[START PROVIDED TEXT]

Re: [RFC PATCH v3 03/10] PM: Introduce an Energy Model management framework

From: Quentin Perret
Date: Fri Jun 08 2018 - 13:02:47 EST


On Friday 08 Jun 2018 at 18:39:56 (+0200), Dietmar Eggemann wrote:
> On 06/08/2018 03:11 PM, Quentin Perret wrote:
> > On Friday 08 Jun 2018 at 14:39:33 (+0200), Dietmar Eggemann wrote:
>
> [...]
>
> > > > > Even though we would be forced to get cpufreq's related cpumask from
> > > > > somewhere.
> > > >
> > > > That's the easy part. The difficult part is, where do you get power
> > > > values from ? You have to let the lower layers register those values
> > > > in a centralized location on a voluntary basis. And then it becomes easy
> > > > for consumers to access that data, because they know where it is.
> > >
> > > The code in the arch could use the same struct em_data_callback em_cb = {
> > > &dev_pm_opp_of_estimate_power } that the cpufreq driver is currently using?
> >
> > How do you know from the arch code if you should get power from DT
> > with dev_pm_opp_of_estimate_power or use another callback that reads
> > power from firmware (SCMI) ?
>
> Ah, ok, cpufreq dt, scpi and arm_big_little are dt, cpufreq scmi can be
> different ...

[END PROVIDED TEXT]
[START RECORDS SUPPLIED]

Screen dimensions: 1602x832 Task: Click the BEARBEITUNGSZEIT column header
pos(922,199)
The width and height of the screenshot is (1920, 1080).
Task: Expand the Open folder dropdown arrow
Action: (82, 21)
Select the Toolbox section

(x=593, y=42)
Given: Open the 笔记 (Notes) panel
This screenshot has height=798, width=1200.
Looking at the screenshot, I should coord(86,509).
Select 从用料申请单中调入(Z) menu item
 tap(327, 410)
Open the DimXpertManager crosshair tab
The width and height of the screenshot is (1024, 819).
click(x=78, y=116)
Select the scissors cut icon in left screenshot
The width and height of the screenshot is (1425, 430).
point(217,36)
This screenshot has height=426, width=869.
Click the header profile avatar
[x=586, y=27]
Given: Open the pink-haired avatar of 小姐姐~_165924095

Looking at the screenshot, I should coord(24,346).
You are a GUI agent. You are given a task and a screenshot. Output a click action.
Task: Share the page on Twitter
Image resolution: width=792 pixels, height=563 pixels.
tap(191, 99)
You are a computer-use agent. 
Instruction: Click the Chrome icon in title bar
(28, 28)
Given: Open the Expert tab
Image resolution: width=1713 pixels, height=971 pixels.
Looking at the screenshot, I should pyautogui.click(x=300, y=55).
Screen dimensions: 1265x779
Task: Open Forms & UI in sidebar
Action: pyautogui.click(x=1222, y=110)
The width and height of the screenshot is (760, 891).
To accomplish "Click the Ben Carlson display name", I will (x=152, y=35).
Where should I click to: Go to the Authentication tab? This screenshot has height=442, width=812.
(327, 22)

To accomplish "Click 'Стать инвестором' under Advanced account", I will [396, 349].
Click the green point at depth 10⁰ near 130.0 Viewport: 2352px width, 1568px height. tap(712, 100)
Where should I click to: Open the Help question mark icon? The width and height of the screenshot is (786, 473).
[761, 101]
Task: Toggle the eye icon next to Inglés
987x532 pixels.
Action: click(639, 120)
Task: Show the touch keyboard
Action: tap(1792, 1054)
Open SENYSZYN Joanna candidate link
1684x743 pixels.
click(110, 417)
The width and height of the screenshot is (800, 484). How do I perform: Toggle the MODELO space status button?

[END RECORDS SUPPLIED]

WHAT YOU NEED TO DO
1. Please transcribe the Energy Model patch reply starting at "On Friday 08 Jun 2018 at 18:39:56" and ending at "where it is.".
2. In the Energy Model patch reply, which cpufreq drivers are said to be dt?

RESPONSES FOR EACH TASK
1.
On Friday 08 Jun 2018 at 18:39:56 (+0200), Dietmar Eggemann wrote:
> On 06/08/2018 03:11 PM, Quentin Perret wrote:
> > On Friday 08 Jun 2018 at 14:39:33 (+0200), Dietmar Eggemann wrote:
>
> [...]
>
> > > > > Even though we would be forced to get cpufreq's related cpumask from
> > > > > somewhere.
> > > >
> > > > That's the easy part. The difficult part is, where do you get power
> > > > values from ? You have to let the lower layers register those values
> > > > in a centralized location on a voluntary basis. And then it becomes easy
> > > > for consumers to access that data, because they know where it is.

2. cpufreq dt, scpi and arm_big_little